Show each line of the rows below that contains the word "price".

#####

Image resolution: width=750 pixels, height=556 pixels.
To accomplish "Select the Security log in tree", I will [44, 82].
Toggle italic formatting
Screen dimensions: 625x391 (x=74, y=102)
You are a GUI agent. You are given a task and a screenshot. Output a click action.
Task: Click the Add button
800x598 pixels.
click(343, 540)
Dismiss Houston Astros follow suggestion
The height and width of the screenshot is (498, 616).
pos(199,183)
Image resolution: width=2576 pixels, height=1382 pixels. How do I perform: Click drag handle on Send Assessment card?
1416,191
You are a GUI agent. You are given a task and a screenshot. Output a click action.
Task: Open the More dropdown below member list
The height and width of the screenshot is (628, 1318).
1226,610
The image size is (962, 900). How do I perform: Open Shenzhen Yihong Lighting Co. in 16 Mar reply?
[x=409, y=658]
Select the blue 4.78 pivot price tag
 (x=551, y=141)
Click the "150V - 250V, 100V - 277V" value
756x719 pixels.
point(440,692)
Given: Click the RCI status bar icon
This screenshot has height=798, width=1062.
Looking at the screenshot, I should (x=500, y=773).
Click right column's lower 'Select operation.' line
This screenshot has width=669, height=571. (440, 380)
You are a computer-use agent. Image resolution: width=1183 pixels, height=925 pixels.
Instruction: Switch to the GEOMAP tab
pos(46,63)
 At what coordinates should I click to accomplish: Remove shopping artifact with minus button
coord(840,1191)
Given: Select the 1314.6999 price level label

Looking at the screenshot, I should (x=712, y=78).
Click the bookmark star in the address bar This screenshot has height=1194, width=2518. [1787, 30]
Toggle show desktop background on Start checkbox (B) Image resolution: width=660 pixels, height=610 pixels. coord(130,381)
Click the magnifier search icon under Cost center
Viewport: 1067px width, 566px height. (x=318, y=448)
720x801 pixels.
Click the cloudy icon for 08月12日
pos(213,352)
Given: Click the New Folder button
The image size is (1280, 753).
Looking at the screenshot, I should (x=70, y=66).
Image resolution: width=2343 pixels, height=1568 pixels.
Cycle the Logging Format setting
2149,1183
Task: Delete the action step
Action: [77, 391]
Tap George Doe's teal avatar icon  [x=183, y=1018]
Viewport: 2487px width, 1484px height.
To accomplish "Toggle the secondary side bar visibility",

#####

THE RESULT:
Select the blue 4.78 pivot price tag
Given: Select the 1314.6999 price level label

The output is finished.